- [What you need to do]: Your answer should be the exact lines of the data below from the one containing "This screenshot has width=940, height=736." through the one containing "Task: Open the 編集 binoculars find tool"; please include nothing else.

- [Source data]:
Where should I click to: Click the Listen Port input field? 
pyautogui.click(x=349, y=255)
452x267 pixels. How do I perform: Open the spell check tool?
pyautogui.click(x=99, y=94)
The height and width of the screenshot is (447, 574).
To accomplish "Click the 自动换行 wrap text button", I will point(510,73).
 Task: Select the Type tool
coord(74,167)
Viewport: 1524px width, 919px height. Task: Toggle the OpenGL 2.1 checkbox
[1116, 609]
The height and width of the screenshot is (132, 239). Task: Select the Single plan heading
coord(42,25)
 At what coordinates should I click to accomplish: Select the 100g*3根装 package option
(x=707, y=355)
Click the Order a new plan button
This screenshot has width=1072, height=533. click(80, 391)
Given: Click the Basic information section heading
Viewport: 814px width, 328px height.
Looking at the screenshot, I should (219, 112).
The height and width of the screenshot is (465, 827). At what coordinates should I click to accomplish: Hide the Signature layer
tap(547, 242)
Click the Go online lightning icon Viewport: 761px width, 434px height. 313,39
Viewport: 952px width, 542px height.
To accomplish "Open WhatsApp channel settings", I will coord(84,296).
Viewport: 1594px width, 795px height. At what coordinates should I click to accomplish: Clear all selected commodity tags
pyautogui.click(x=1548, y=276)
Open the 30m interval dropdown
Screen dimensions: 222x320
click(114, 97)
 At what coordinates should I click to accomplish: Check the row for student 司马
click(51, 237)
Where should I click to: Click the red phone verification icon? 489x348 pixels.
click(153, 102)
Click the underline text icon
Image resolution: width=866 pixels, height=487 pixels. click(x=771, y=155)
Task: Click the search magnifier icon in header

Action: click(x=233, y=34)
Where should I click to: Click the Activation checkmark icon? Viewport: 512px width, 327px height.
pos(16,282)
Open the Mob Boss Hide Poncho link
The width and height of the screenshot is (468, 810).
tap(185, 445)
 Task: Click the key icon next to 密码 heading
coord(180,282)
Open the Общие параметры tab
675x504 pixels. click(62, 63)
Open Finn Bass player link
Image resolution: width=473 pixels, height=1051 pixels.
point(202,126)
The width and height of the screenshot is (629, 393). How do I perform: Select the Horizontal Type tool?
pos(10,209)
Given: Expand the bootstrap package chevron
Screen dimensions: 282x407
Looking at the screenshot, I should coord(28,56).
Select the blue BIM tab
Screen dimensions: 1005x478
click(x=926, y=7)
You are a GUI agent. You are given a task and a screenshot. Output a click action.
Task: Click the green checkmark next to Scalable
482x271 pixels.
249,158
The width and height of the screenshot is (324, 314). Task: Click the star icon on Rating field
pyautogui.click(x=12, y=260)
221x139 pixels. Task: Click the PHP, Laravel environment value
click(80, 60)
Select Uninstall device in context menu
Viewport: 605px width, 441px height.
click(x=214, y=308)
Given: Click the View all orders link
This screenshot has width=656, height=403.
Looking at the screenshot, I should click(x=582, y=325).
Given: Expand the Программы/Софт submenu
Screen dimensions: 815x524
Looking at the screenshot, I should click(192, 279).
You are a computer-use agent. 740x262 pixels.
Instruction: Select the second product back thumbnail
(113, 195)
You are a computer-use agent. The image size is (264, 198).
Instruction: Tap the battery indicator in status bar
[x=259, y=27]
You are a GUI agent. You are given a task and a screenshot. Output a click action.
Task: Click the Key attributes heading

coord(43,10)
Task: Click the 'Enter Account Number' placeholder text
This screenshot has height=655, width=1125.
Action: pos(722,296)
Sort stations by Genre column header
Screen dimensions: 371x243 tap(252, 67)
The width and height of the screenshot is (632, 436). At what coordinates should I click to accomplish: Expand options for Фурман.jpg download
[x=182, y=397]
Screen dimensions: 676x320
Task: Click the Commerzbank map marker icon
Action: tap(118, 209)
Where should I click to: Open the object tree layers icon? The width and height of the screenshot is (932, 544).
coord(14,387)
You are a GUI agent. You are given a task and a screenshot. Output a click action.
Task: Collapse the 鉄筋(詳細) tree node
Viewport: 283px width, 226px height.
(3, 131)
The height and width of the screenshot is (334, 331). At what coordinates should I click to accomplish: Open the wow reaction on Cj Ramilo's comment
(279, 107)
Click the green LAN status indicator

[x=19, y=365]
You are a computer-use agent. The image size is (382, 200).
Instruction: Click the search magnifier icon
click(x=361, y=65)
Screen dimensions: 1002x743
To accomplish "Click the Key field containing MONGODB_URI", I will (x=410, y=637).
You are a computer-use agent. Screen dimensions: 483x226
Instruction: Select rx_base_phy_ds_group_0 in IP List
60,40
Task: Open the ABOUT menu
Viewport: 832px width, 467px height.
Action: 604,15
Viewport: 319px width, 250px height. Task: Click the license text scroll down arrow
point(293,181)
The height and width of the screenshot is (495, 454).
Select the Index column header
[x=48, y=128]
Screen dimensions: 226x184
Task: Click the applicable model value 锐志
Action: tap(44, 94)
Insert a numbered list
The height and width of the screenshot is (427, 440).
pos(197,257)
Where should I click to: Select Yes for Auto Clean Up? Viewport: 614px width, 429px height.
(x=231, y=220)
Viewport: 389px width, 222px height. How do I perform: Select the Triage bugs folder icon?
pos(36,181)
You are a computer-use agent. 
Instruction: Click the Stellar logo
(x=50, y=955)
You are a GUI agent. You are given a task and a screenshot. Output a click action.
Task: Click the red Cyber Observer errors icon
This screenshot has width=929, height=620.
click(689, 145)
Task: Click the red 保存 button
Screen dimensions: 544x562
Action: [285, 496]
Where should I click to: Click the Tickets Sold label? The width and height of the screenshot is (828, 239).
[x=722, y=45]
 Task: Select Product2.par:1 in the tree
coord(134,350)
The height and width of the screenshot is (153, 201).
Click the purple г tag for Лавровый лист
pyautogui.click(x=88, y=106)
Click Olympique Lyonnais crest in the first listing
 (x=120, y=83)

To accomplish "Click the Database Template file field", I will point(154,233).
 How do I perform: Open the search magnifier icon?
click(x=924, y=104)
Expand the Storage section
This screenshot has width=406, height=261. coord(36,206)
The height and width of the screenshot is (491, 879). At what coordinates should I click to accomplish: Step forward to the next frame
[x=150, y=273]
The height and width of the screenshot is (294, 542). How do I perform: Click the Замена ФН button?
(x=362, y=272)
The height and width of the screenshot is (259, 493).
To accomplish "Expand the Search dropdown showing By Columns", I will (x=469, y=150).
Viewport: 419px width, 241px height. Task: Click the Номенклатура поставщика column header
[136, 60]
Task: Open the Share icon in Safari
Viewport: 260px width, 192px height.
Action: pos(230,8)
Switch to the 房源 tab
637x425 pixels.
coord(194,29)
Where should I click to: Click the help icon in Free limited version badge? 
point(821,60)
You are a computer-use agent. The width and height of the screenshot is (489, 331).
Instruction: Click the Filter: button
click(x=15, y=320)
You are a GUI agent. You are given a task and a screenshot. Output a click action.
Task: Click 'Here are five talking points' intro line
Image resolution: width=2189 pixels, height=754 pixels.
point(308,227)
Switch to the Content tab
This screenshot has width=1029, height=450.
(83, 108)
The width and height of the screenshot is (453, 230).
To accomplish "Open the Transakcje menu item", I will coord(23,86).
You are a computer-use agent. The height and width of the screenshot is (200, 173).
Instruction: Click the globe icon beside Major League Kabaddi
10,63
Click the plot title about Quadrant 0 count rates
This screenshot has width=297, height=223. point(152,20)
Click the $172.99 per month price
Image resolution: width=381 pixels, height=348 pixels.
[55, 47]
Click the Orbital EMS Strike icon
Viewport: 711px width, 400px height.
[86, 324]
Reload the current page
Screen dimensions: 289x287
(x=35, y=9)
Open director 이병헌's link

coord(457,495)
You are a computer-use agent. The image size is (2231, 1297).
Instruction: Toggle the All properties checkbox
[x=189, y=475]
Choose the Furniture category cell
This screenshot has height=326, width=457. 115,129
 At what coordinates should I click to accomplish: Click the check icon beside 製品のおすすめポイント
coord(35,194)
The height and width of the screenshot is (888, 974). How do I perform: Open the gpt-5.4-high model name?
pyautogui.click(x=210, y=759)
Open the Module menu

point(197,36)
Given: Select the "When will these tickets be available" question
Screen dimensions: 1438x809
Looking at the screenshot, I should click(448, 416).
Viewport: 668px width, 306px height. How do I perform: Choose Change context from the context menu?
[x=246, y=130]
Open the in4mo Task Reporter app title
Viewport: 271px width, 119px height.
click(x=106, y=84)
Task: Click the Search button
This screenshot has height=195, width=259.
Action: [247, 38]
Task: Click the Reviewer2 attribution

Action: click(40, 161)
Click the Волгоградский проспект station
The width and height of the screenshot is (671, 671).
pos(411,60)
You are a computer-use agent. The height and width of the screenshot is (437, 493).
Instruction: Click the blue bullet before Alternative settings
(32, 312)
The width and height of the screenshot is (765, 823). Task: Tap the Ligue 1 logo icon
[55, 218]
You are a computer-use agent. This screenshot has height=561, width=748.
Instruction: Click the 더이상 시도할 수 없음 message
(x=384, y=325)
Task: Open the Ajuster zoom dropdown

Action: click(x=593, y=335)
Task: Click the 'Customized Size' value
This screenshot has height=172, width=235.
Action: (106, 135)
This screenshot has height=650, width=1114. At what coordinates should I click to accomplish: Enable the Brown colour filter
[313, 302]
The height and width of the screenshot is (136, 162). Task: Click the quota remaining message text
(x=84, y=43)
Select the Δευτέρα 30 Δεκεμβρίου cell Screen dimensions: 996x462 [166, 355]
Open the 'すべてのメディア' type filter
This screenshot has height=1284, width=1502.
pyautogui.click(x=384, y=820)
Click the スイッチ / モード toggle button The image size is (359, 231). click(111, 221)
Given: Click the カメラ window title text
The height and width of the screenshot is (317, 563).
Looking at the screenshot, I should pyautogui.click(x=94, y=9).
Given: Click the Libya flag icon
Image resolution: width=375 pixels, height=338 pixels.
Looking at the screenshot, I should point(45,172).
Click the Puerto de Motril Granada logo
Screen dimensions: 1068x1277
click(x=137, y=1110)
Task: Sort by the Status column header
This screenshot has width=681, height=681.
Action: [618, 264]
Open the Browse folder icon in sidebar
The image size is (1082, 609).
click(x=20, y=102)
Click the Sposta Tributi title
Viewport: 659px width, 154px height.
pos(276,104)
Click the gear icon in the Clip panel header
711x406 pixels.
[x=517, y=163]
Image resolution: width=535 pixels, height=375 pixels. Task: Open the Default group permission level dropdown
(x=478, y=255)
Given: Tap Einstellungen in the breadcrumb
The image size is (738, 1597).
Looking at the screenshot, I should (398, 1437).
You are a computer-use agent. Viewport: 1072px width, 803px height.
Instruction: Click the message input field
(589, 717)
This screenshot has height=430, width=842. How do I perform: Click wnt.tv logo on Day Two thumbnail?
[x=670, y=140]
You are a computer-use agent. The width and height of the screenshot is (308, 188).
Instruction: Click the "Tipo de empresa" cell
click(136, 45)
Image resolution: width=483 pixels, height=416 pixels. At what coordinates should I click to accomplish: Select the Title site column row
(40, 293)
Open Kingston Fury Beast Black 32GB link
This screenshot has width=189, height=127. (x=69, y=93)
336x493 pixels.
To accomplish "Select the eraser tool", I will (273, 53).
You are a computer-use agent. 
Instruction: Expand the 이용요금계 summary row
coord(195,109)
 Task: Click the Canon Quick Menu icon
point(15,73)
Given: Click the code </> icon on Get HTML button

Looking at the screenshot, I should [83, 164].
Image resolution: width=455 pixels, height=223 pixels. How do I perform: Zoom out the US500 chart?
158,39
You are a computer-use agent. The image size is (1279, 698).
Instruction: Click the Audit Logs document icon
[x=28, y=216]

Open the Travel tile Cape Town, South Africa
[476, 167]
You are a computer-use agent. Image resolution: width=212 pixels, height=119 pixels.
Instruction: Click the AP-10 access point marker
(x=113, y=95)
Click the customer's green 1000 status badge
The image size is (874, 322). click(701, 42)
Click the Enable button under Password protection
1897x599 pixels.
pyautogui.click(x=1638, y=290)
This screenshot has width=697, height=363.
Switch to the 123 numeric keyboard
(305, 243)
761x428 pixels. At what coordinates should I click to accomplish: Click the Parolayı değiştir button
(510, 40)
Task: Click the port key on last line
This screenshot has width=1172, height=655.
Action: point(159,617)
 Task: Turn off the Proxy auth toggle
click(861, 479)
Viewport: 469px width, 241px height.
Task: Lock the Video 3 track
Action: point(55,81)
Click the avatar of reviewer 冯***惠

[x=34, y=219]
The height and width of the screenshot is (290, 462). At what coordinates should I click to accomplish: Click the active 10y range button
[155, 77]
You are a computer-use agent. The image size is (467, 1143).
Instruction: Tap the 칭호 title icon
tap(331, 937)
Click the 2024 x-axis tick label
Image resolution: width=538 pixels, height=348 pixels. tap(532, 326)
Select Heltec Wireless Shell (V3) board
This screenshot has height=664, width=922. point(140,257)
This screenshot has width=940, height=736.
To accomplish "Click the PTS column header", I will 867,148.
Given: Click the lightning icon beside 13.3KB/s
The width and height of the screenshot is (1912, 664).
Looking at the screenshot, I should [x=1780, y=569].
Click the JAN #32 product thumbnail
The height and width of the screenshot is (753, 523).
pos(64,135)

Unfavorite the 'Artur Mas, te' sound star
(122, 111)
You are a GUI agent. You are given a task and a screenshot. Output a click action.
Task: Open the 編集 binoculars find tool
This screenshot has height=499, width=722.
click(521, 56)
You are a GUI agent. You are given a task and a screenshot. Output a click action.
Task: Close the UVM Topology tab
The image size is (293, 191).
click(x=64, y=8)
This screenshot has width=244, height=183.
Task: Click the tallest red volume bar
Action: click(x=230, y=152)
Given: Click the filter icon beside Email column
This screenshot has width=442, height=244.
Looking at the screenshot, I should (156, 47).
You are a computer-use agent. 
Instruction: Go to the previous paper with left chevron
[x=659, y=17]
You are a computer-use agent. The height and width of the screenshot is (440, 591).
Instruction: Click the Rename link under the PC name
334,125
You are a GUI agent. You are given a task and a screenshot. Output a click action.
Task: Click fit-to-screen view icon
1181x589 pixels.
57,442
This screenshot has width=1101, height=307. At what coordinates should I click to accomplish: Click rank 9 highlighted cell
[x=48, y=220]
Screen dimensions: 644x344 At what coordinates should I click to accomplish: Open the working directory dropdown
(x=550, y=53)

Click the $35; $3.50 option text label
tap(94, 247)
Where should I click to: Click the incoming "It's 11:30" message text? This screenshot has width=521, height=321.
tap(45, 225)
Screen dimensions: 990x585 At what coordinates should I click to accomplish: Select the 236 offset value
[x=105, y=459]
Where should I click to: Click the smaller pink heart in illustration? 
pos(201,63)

- [Your solution]:
This screenshot has width=940, height=736.
To accomplish "Click the PTS column header", I will 867,148.
Given: Click the lightning icon beside 13.3KB/s
The width and height of the screenshot is (1912, 664).
Looking at the screenshot, I should [x=1780, y=569].
Click the JAN #32 product thumbnail
The height and width of the screenshot is (753, 523).
pos(64,135)

Unfavorite the 'Artur Mas, te' sound star
(122, 111)
You are a GUI agent. You are given a task and a screenshot. Output a click action.
Task: Open the 編集 binoculars find tool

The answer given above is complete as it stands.